>>>

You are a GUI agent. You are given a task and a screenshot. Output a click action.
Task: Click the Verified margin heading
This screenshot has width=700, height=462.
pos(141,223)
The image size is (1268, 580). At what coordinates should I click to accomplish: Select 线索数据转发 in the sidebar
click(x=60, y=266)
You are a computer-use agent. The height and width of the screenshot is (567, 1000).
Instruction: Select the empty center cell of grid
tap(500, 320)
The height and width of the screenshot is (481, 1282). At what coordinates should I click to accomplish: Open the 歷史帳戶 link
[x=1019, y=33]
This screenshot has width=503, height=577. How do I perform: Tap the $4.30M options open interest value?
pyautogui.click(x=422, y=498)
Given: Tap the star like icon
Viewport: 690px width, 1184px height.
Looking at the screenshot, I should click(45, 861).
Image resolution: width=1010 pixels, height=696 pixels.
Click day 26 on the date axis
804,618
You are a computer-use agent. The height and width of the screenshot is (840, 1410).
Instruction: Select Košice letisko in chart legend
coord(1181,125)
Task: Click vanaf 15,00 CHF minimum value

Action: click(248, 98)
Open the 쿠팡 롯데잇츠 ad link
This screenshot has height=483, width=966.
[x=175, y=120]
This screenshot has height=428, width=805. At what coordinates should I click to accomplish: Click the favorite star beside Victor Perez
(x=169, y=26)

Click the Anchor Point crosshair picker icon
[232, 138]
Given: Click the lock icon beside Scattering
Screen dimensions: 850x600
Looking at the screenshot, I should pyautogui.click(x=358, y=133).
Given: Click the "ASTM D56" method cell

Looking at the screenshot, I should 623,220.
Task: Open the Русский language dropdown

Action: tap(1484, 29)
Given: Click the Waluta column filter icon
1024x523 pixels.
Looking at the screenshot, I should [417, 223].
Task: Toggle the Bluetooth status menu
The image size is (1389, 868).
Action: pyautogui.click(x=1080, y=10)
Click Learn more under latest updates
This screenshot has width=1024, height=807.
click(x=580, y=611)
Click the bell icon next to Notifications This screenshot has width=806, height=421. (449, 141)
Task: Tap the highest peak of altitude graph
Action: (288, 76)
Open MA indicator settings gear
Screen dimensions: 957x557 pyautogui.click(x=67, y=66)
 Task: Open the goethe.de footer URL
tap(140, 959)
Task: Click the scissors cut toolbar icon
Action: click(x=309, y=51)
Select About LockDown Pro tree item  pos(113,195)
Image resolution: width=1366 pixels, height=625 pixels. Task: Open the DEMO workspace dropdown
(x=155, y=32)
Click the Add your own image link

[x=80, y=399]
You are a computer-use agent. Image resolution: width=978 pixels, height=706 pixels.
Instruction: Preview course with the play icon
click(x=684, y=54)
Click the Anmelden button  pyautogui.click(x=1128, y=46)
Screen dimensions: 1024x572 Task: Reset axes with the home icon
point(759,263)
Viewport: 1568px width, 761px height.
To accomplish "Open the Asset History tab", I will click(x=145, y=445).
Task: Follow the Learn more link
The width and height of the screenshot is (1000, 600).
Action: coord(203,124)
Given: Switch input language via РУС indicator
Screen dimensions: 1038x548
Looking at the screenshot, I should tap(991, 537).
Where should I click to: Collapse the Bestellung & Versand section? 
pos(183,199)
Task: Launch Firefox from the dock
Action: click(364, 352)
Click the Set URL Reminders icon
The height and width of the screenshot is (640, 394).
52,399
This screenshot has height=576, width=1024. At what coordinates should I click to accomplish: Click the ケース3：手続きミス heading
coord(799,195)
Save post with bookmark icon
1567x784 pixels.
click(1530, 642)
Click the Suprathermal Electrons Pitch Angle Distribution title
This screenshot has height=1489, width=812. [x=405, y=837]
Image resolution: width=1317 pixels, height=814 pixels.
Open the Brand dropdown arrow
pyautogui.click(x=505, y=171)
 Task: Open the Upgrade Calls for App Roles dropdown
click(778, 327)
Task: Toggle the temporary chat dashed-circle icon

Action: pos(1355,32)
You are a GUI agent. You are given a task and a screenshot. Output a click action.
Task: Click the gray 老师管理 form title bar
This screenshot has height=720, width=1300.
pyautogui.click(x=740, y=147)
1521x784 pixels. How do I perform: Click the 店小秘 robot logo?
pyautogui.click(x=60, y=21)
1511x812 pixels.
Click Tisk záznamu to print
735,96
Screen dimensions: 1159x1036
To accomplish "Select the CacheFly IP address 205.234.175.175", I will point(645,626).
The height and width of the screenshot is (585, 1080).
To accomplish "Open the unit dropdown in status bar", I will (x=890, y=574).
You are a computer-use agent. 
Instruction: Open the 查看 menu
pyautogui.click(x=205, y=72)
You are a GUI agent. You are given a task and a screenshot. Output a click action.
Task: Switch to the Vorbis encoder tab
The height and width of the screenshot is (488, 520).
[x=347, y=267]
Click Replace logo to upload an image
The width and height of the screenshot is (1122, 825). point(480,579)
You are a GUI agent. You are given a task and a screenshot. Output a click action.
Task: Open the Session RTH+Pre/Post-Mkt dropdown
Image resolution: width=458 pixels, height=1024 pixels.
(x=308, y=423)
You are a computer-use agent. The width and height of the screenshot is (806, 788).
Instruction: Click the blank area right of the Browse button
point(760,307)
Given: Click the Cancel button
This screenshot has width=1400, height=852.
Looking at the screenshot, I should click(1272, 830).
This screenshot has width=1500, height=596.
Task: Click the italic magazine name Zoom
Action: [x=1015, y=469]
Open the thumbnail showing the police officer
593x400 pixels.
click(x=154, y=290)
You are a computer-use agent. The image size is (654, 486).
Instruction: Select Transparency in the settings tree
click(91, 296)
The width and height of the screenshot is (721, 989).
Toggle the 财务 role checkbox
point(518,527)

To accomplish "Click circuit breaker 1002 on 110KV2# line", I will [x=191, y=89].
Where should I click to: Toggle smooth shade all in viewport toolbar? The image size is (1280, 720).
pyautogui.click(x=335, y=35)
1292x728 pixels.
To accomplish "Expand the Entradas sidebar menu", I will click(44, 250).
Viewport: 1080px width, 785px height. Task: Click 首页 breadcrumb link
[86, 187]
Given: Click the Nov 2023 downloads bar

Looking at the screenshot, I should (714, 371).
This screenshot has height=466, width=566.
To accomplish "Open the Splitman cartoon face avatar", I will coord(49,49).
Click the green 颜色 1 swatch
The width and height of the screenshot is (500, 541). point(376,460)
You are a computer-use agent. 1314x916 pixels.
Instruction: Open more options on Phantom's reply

<<<

Requirement:
Lines containing "computer" in the records above: how many are there? Give only the number.

Solution:
7